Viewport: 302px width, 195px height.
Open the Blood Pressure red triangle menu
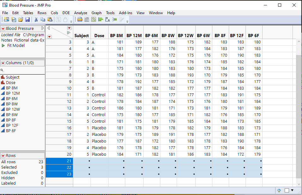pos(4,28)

==

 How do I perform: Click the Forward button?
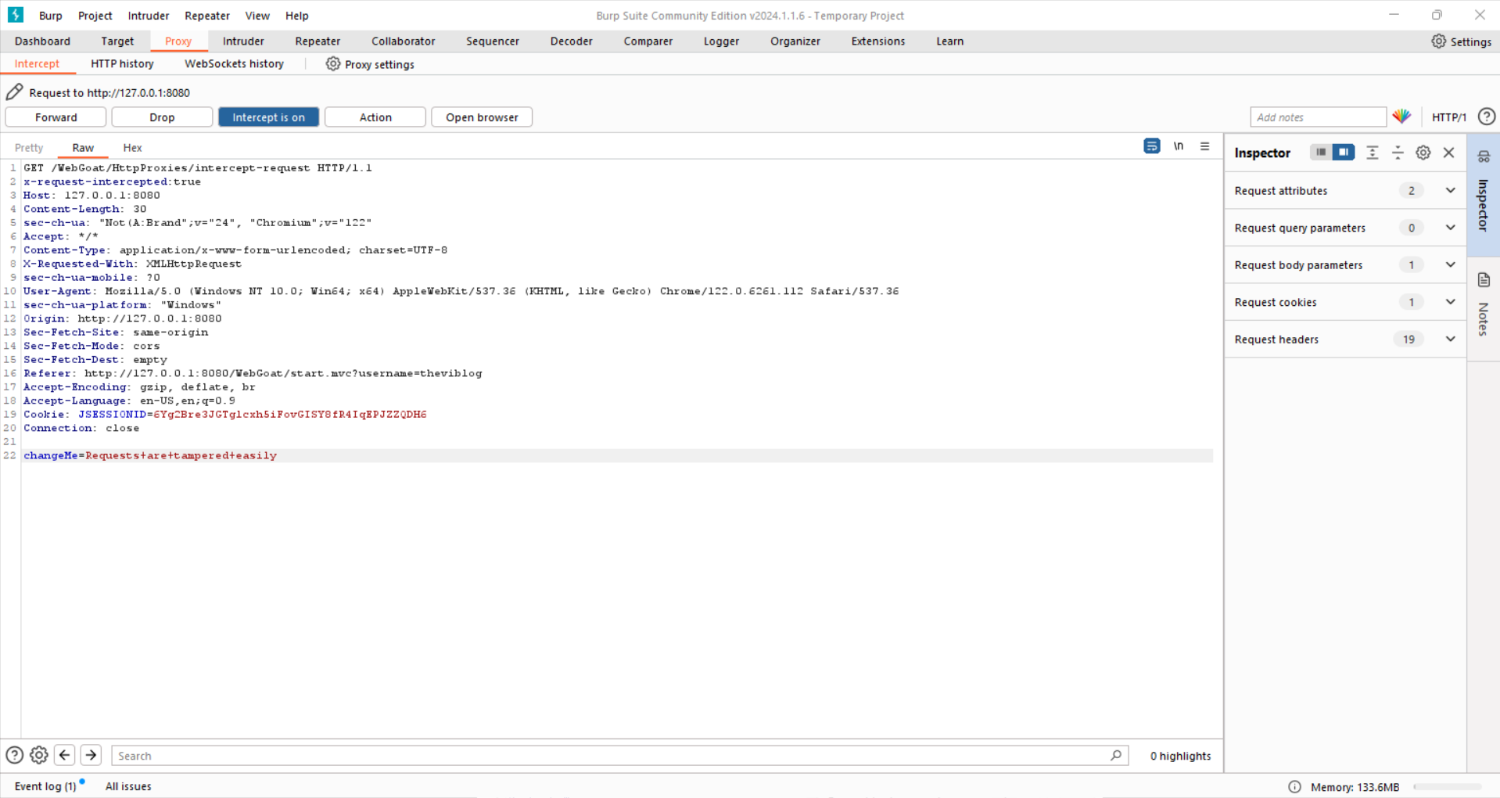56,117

--

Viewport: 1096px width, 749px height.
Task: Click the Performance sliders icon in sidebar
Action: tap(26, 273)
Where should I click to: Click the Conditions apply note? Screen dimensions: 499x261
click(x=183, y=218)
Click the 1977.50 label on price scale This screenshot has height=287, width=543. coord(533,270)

**Request**
Write out the listing from the line with "Viewport: 1096px width, 749px height." up to and including the line with "Click the 1977.50", reproducing each line unchanged.

**Written response**
Viewport: 1096px width, 749px height.
Task: Click the Performance sliders icon in sidebar
Action: tap(26, 273)
Where should I click to: Click the Conditions apply note? Screen dimensions: 499x261
click(x=183, y=218)
Click the 1977.50 label on price scale This screenshot has height=287, width=543. coord(533,270)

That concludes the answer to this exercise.